Evaluating Pharmacy Student Attitudes Toward the Medium of Comics for Providing Information on Adult Immunizations
Objectives: This study aimed at designing and assessing educational materials for adult immunizations through the medium of comics. The study design evaluated the effects of two vaccine information flyers (a CDC flyer vs a flyer designed in Comic medium) on participants’ attitude towards the flyers.
Methods: A between-group, randomized trial was used to compare the effectiveness of two vaccine information flyers on participants’ attitude towards the flyers. Upon approval from the human subjects review committee, student participants (age ≥18 years) were randomly assigned either the CDC or comic flyer. They were then asked to respond to survey items developed to measure the flyers’ effect on participants’ attitude towards the flyer. Items were measured using a 7-point semantic differential scale. Cronbach’s alpha was computed for reliability testing of the study instrument. Independent-samples t-test was used to compare means of the two groups with respect to their attitudes toward the flyer.
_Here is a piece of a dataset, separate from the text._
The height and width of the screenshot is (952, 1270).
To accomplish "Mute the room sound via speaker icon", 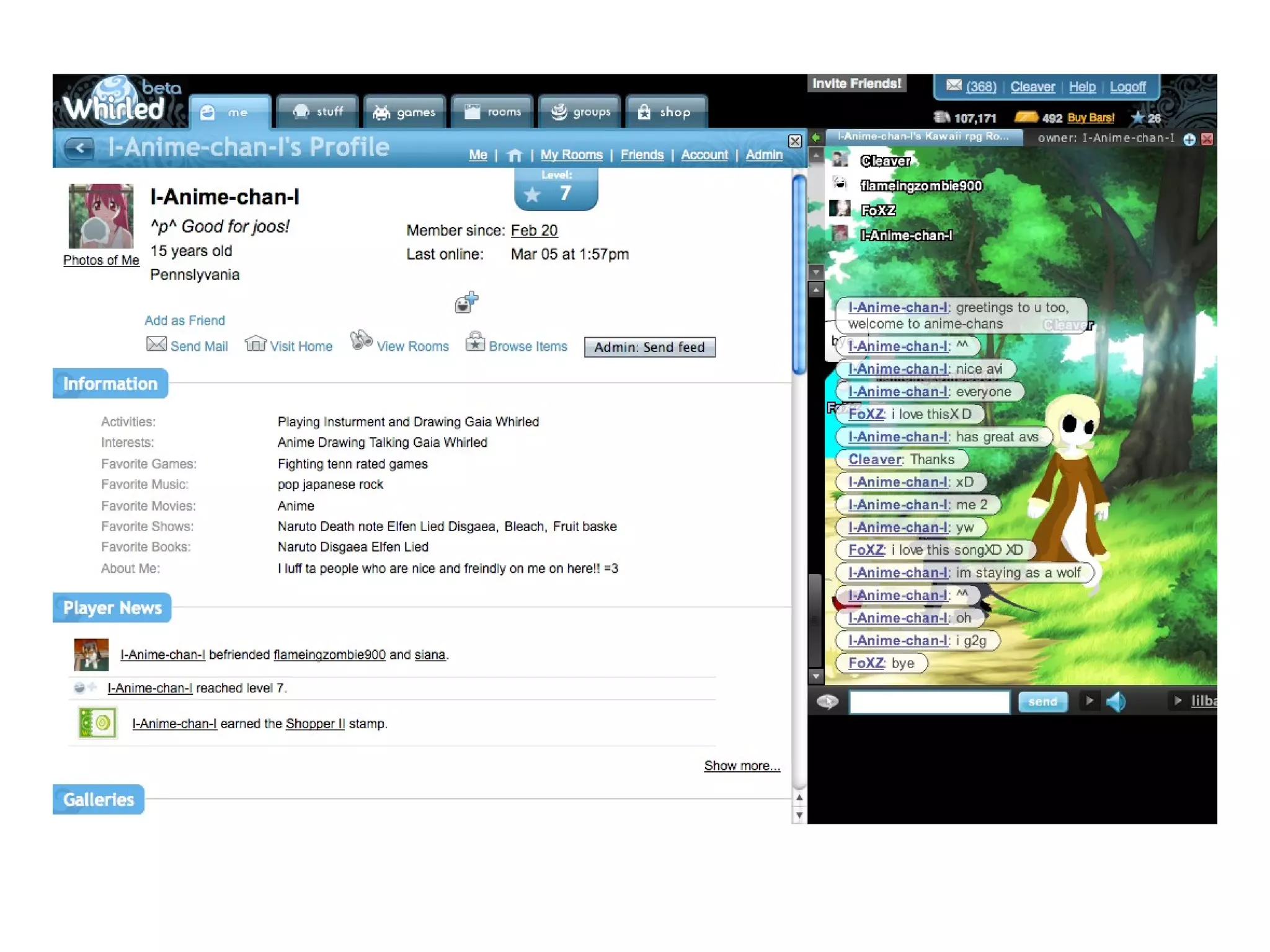I will pos(1116,702).
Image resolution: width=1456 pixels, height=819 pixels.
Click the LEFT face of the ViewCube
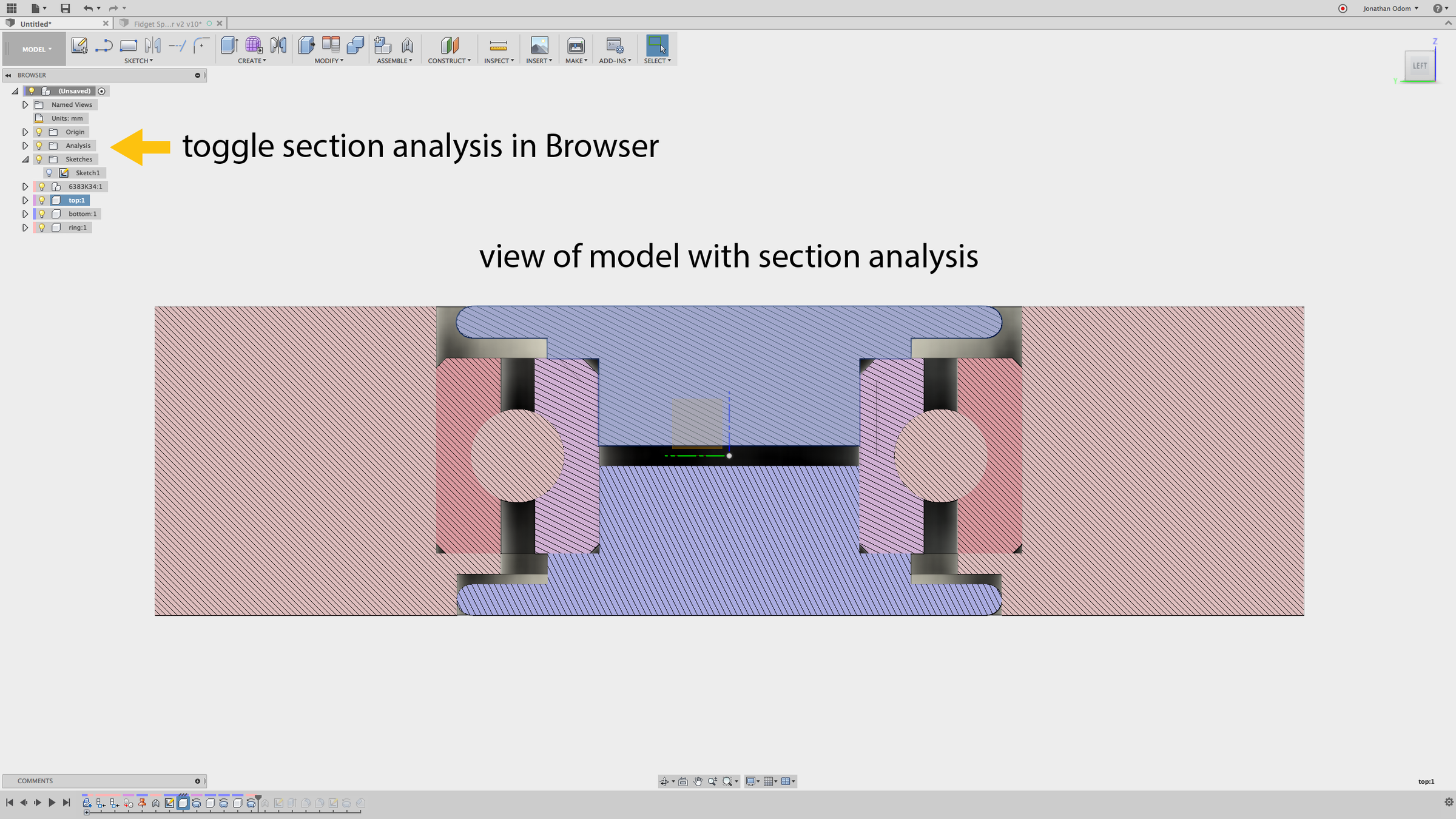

Results: A total of 170 third-year pharmacy students participated in the study (N = 91 for Comic flyer & N = 79 for CDC flyer). There was a significant difference in attitudes toward the flyer between students who read comic flyers (mean = 6.14; SD = 0.62) and those who read CDC flyers (mean = 4.93; SD = 1.20). Additional comments provided by students further confirmed the quantitative findings of the study. Student responses to the use of comics as a medium of providing information on adult immunization were constructive and encouraging.
Conclusion: The study findings showed that the flyer with comics was evaluated more attractive than the CDC flyer. The positive findings of our study could provide a new direction for developing educational materials about adult immunizations. Future research on comics, as a medium of communication, could explore its use as a tool for providing healthcare information to consumers.